Estar em paz com a balança não significa, necessariamente, estar saudável por dentro. Embora tradicionalmente associadas ao excesso de peso, doenças como diabetes tipo 2 e colesterol alto também podem afetar pessoas jovens, magras e até atletas.

"Mesmo em pessoas jovens e aparentemente saudáveis, fatores como variabilidade do colesterol LDL (o ruim), triglicerídeos altos e baixo HDL (colesterol bom) estão ligados ao aumento do risco de diabetes tipo 2 e dislipidemias", sinaliza Durval Ribas Filho, médico nutrólogo e presidente da Abran (Associação Brasileira de Nutrologia).
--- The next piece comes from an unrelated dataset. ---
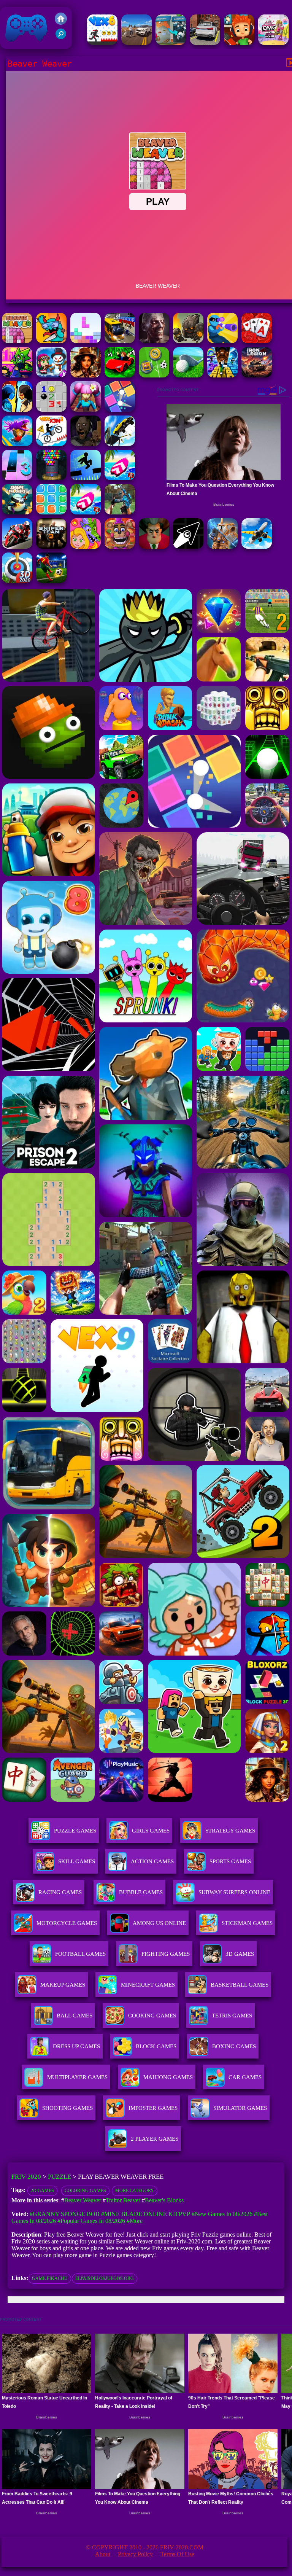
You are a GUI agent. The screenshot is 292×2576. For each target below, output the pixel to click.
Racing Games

Dislipidemias são alterações nos níveis de gorduras (lipídios) no sangue, como colesterol e triglicerídeos, que, estando elevados, podem formar placas de gordura nas artérias, aumentando o risco de infarto e derrame.

Os fatores para essas doenças se instalarem mesmo em perfis considerados saudáveis vão além de uma alimentação ruim, rica em ultraprocessados, ou sedentarismo. Sono de má qualidade, estresse e até a genética podem desencadear essas doenças.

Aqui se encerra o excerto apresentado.